++++ TEXT SEGMENT ++++

Some U.S. allies in the region, however, have shown an indifference to Assad's remaining in power. The political wing of the Syrian Democratic Forces, a mostly Kurdish faction in the vanguard of the U.S.-led coalition's battle against ISIS on the ground, has entered into negotiations with the Syrian government and said it would potentially raise the Syrian national flag and join the national army if talks played out successfully. These Pentagon-backed fighters control more than a quarter of the country, including lucrative oil fields.

Israel has bombed military sites suspected of having links to Iran, its bitter foe, in neighboring Syria. But Israeli Prime Minister Benjamin Netanyahu said in July that Israel "had no problem with the Assad regime" as long as it respected cease-fire agreements along the occupied Golan Heights. Jordan, another regional critic of Assad, was set to reopen a critical northern border crossing with Syria following the government's victory over insurgents and ISIS militants in the south.

++++

* **OBJECTIVES**:
#1 Answer these from the text on regional attitudes toward Assad:
(a) How much of Syria do the Pentagon-backed fighters control?
(b) In which month did Netanyahu say Israel "had no problem with the Assad regime"?
(c) What was Jordan set to reopen?
#2 Write a continuation of the text on regional attitudes toward Assad, starting right after its final sentence.
The lines that come next play no part in the work here.

++++ ENTRIES ++++

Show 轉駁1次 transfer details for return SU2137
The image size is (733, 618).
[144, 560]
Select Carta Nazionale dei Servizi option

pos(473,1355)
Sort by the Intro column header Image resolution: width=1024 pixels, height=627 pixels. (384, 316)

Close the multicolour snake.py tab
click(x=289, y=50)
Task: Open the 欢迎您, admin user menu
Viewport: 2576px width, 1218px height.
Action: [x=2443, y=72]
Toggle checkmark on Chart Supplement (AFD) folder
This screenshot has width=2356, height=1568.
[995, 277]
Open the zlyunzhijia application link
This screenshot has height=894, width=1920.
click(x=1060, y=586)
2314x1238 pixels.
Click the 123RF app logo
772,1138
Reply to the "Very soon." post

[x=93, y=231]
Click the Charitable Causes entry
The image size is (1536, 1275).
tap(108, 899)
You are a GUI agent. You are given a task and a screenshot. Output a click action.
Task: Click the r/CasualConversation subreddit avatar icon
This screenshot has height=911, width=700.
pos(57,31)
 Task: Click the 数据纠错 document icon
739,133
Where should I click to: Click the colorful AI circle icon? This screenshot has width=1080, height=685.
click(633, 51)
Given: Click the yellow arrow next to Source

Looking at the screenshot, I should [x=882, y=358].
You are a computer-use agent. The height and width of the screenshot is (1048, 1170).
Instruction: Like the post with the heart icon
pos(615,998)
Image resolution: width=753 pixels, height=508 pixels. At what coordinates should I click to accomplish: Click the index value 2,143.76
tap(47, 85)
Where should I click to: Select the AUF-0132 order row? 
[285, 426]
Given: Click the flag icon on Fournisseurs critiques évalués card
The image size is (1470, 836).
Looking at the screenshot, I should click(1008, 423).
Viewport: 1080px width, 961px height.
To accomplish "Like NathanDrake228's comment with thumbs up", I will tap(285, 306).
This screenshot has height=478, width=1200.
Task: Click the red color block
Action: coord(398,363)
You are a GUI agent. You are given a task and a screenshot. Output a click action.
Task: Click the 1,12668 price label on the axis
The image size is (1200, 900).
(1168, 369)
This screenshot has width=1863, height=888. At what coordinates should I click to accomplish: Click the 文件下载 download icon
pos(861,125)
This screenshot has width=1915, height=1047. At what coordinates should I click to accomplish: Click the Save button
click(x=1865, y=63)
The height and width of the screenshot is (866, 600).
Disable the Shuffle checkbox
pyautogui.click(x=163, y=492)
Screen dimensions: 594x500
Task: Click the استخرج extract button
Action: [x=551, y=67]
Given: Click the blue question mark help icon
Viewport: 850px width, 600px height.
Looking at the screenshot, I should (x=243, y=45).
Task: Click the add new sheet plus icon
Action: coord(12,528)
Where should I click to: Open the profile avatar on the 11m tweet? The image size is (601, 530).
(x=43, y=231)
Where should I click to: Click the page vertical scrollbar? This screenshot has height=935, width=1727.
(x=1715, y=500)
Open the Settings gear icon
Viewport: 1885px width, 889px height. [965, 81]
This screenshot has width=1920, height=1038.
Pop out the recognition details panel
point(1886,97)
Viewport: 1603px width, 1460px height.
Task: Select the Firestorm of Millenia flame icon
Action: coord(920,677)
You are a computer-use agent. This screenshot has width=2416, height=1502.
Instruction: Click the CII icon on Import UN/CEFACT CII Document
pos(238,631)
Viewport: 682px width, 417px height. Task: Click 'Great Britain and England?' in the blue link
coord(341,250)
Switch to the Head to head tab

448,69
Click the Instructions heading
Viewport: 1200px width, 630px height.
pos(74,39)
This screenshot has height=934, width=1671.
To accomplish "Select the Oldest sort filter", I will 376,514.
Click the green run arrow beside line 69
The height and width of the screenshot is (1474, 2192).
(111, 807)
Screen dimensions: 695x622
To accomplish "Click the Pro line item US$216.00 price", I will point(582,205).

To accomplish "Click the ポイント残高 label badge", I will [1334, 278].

++++

* **RESULTS BY TASK**:
#1
(a) More than a quarter of the country, including lucrative oil fields.
(b) July.
(c) A critical northern border crossing with Syria.

#2
In one of the more surprising developments amid a flurry of diplomatic meetings surrounding the General Assembly's session, Bahraini Foreign Minister Khalid bin Ahmed Al Khalifa was seen greeting Syrian Foreign Minister Walid al-Moallem with hugs and kisses at a Pan-Arab meeting last week. Bahrain, a close ally of Saudi Arabia, has been a vocal critic of Assad and other regional allies of Iran, but the top diplomat said, "The Syrian government is the ruler in Syria, and we work with countries even if we disagree with them."

Days later, Assad conducted his first interview with an Arabian Peninsula newspaper since 2011, telling Kuwait's Al-Shahed that he had reached a "major understanding" with a number of Arab states. He also said that "Western and Arab delegations have already begun to come to Syria to arrange their return, whether diplomatic, economic or industrial."